Someone who was crucial in this creative process was production designer Will Htay, who “assembled this insane group of visual artists” according to Peyton Reed. The director’s initial guiding instruction towards this team was “Just bring some of your most fantastic ideas to the table and let’s figure out what it can be.” Reed praises the creative freedom Marvel Studios gave this production since they were the first to really flesh out the Quantum Realm; “We wanted to take these characters that the audience has come to know, and send them on this journey and traverse these very strange lands and just have fun with it. It was a part of the MCU that we were free to create on our own, and it was one of the most exciting things about it.”
Peyton Reed was later asked to cite any specific sci-fi influences for the Quantum Realm. He namedropped classic shows like Flash Gordon and Barbarella to “looking at the covers of old science fiction paperbacks from the ‘60s and ‘70s and into the ‘80s.” Reed went into finer detail on the influence behind these throwback magazines, saying “There are a lot of great artists who would paint the covers for these things and they would be in a newsstand and that cover had to grab you.
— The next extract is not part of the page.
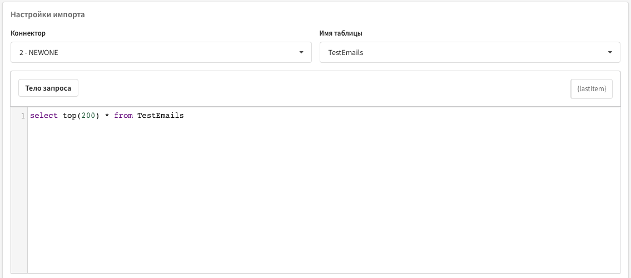The image size is (631, 278).
Task: Click the Настройки импорта heading
Action: click(x=47, y=15)
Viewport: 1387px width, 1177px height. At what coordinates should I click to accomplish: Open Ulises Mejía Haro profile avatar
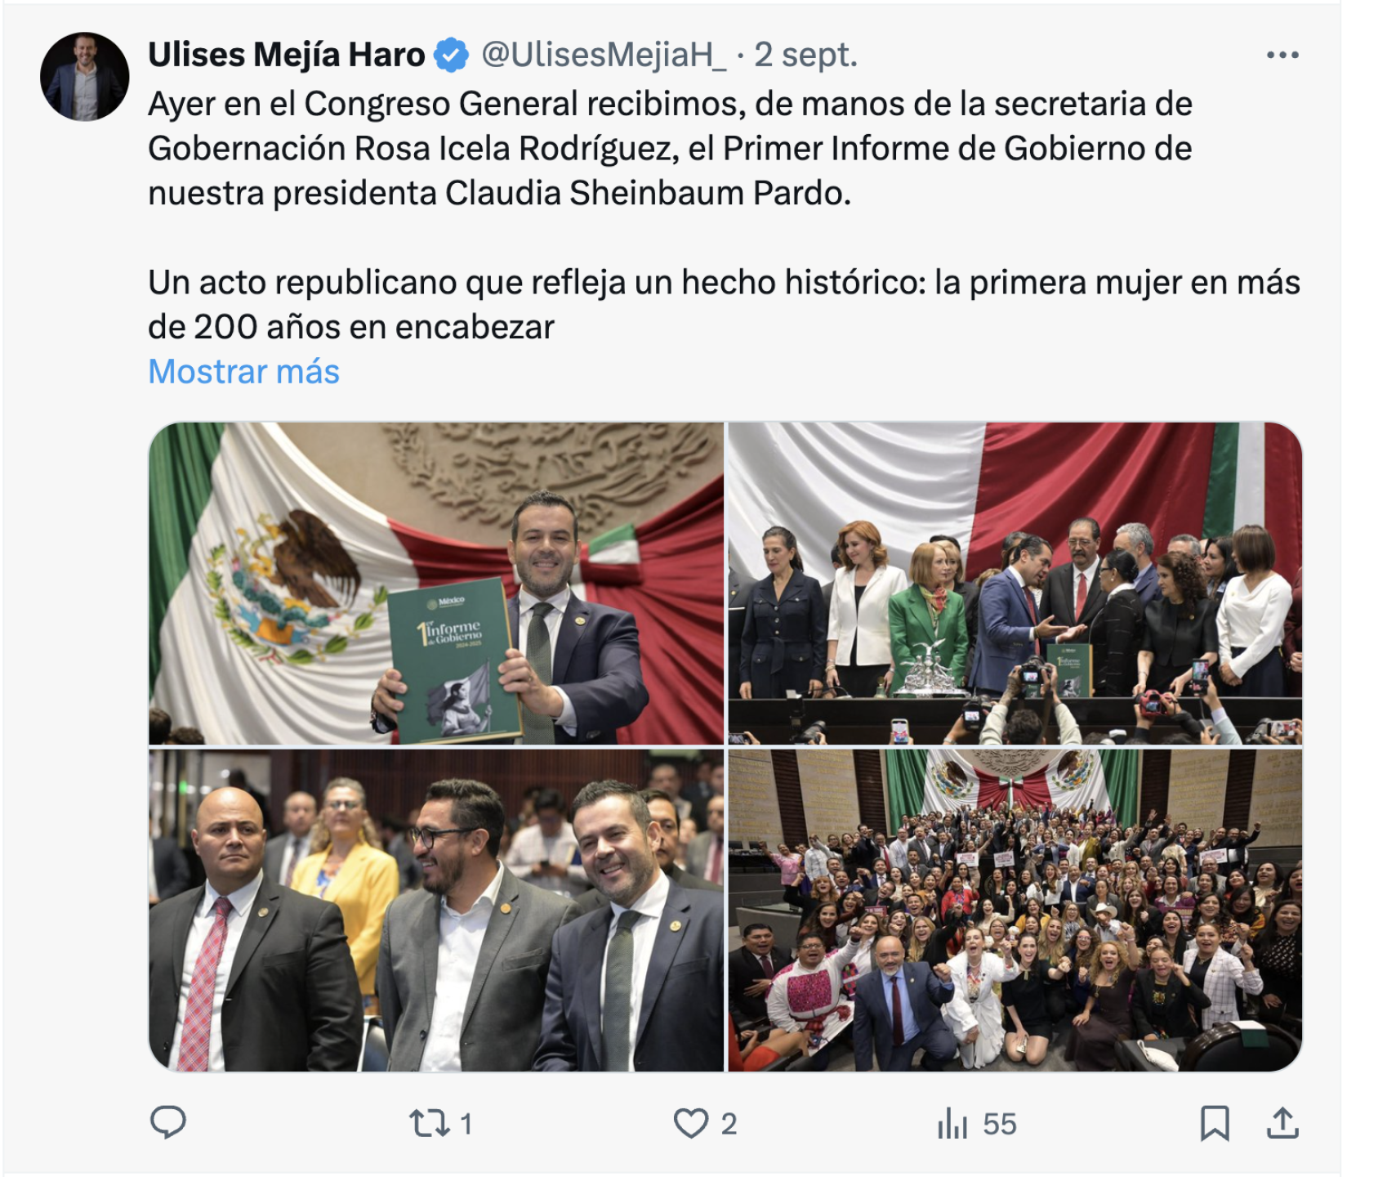pyautogui.click(x=85, y=77)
And a lot of them were creating these really strange worlds, that if you were looking at paperbacks, oh, that one would pull you in. You may not even know what the story is, but that visual worked.”
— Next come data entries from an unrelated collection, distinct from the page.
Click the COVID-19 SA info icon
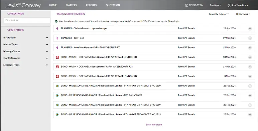Screen dimensions: 258x131 click(186, 5)
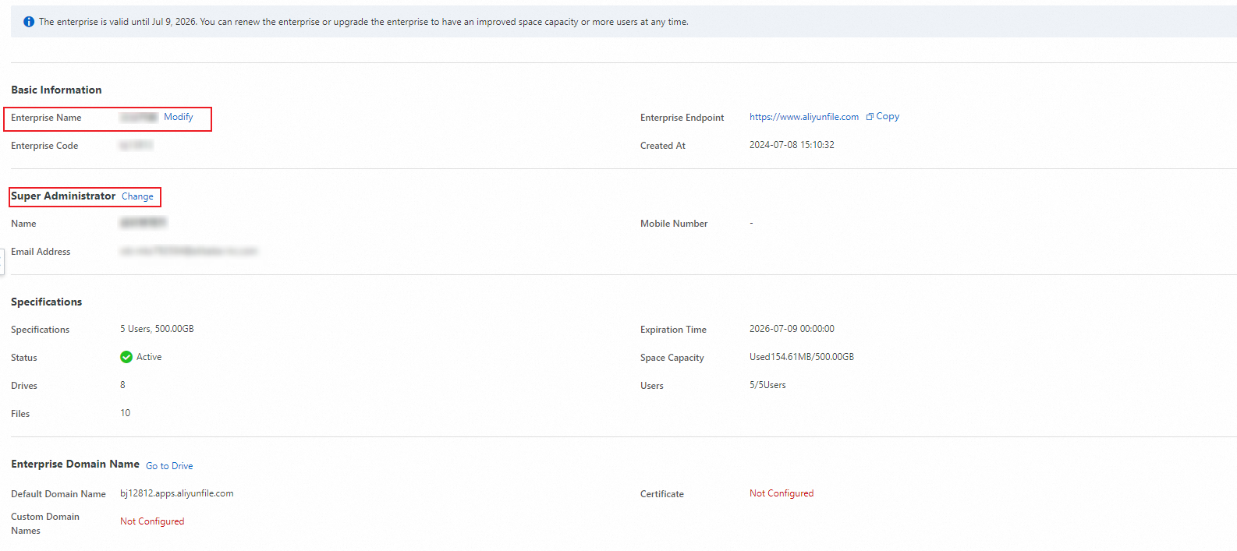Modify the Enterprise Name
This screenshot has width=1237, height=551.
pyautogui.click(x=178, y=117)
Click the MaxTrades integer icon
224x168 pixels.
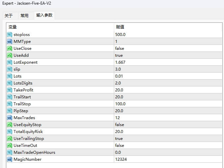tap(10, 118)
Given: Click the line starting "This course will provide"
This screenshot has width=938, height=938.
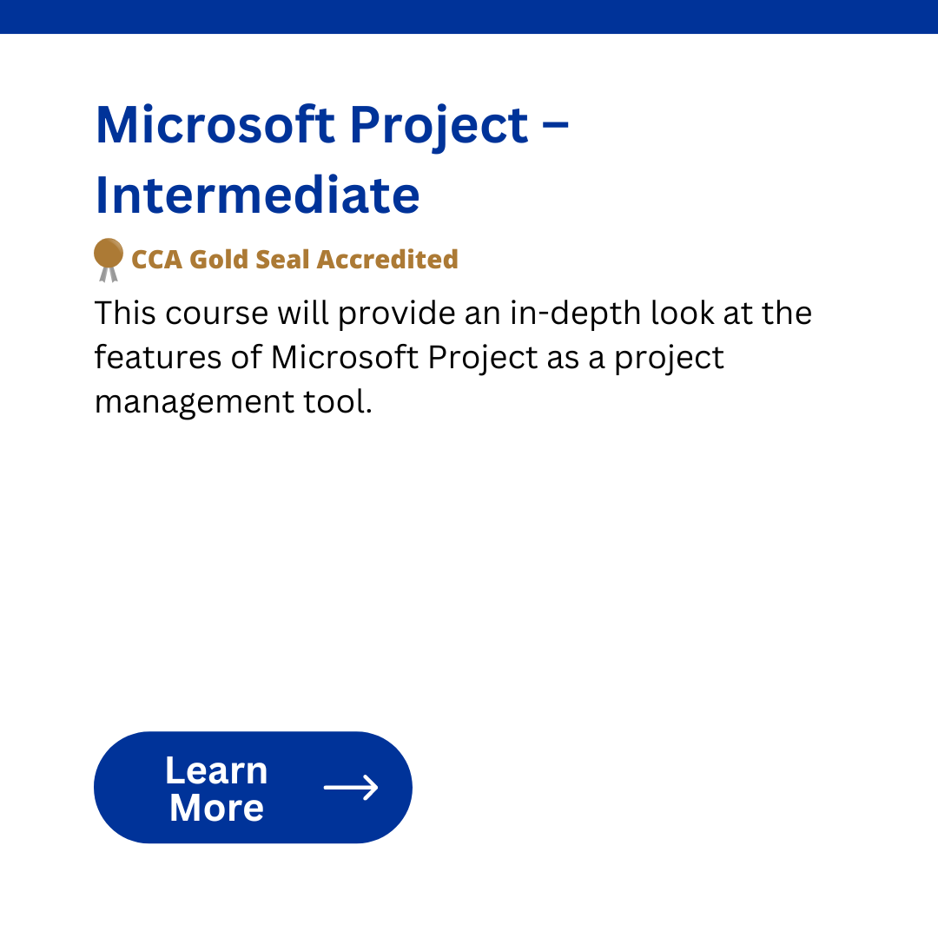Looking at the screenshot, I should click(453, 313).
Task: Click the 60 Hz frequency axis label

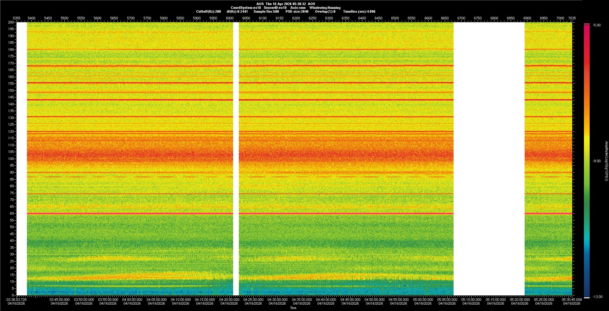Action: coord(11,213)
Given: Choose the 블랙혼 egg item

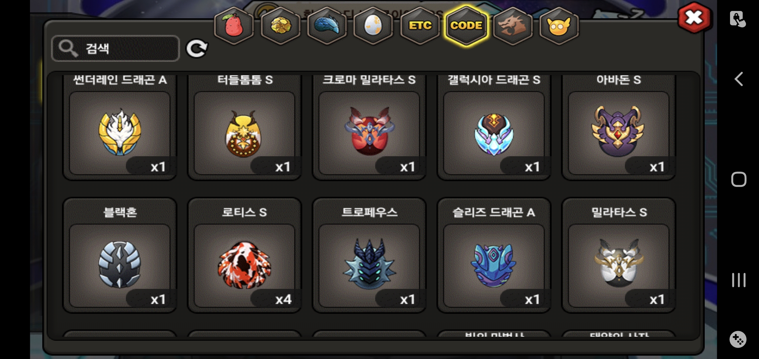Looking at the screenshot, I should [x=120, y=255].
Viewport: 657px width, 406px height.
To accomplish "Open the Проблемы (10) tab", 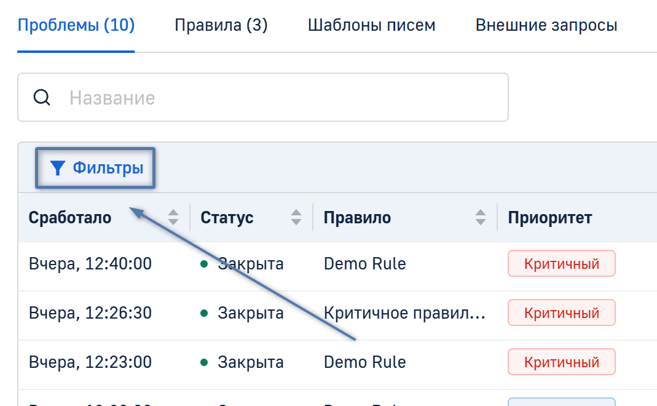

Reed reiterated prior influences while also diving further; “Again, looking at real-world microphotography, which takes things that are so, so incredibly small. You print them out and they look like landscapes. And it does set your mind thinking.” Reed states that “all of this movie is taking place in your fingernail somewhere” in reference to the Quantum Realm. “It’s this subatomic world, all this stuff is going on in the fabric of spacetime outside of space and time. Janet van Dyne describes it at one point as worlds within worlds, and this sort of idea that there’s this infinite world and worlds down there that are inhabited by creatures and things.”
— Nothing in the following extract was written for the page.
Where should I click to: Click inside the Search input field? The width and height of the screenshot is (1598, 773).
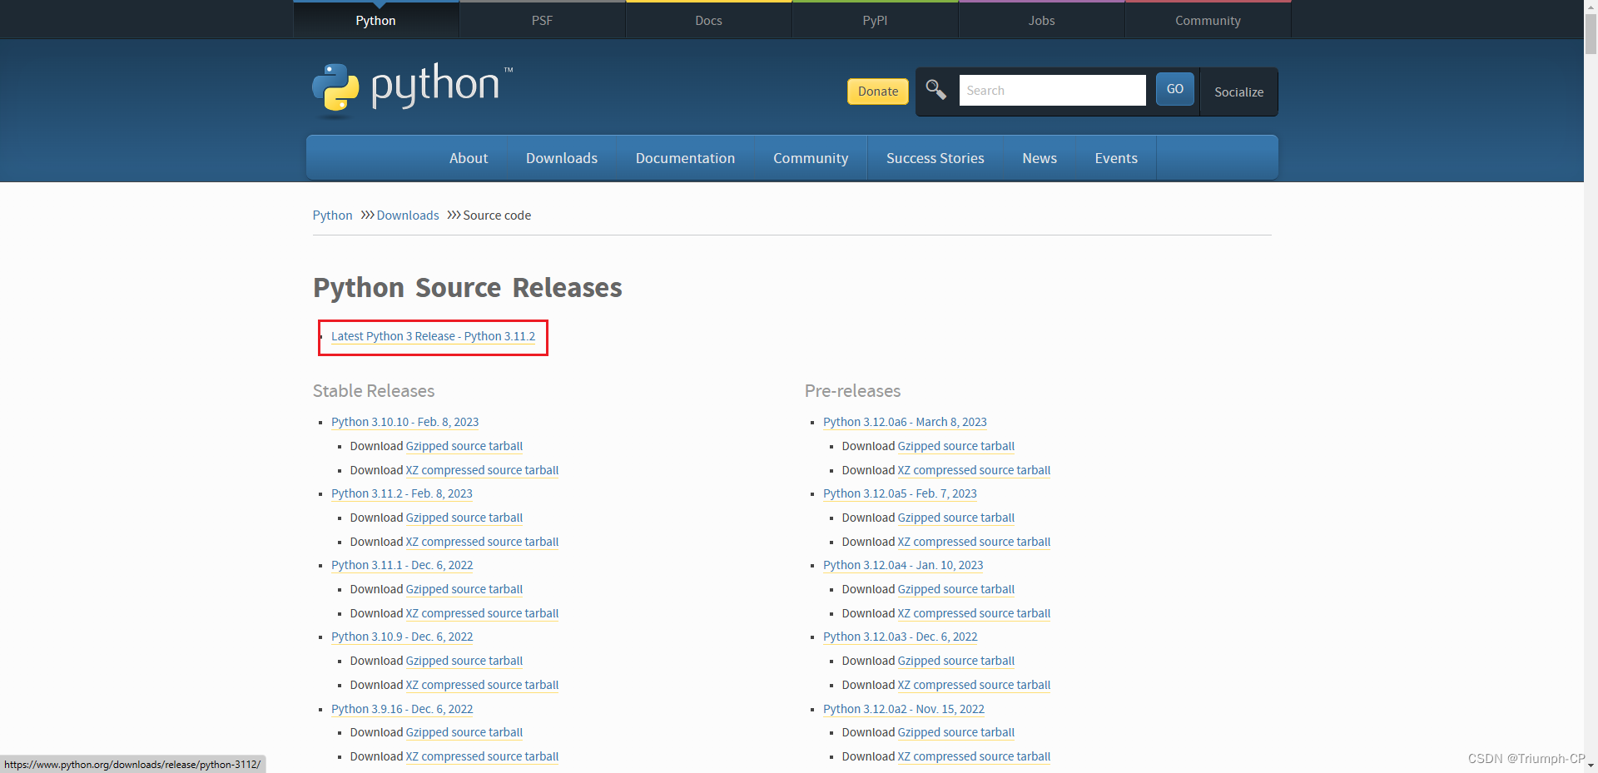tap(1052, 90)
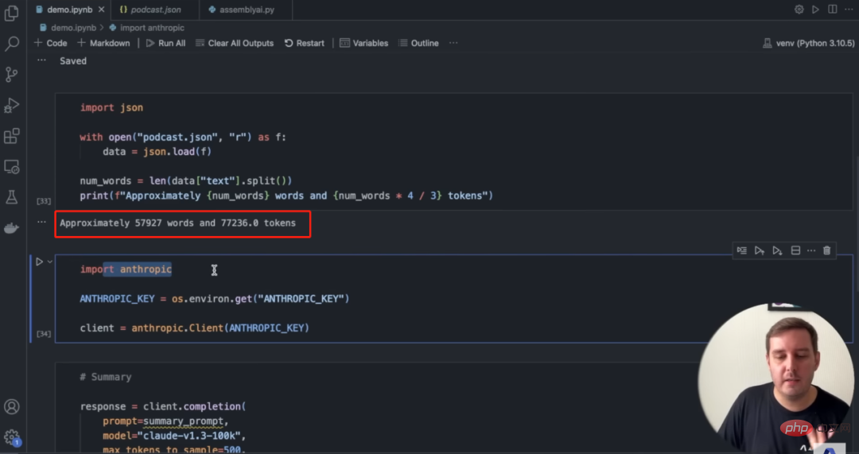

For Ant-Man and the Wasp: Quantumania, Peyton Reed takes the helm for the third time, having directed all three films in the Ant-Man trilogy. This time, he enlisted the use of Industrial Light & Magic’s StageCraft virtual production technology, or “The Volume”, having used it previously when he directed two episodes of The Mandalorian on Disney+. Reed employed this method specifically for the Quantum Realm. The process involves shooting actors and sets surrounded by large, high-definition LED video walls. These walls display computer-generated backdrops, negating the use of green or blue screens. When shooting, the production team is able to realign the background instantly based on moving camera positions. The entire CG background can be manipulated in real-time. The revolutionary technology has since been used in huge productions such as Thor: Love and Thunder, House of the Dragon, and The Batman.
As director Peyton Reed states, visualizing the Quantum Realm for the MCU was really all about “bringing together this group of artists who had their own crazy things in their portfolios.” The final result on-screen reflects this, as Ant-Man and the Wasp: Quantumania is unlike any other adventure from the Marvel Cinematic Universe visually. Will fan ever get to revisit the Quantum Realm later in the franchise? As always with Marvel, only time will tell.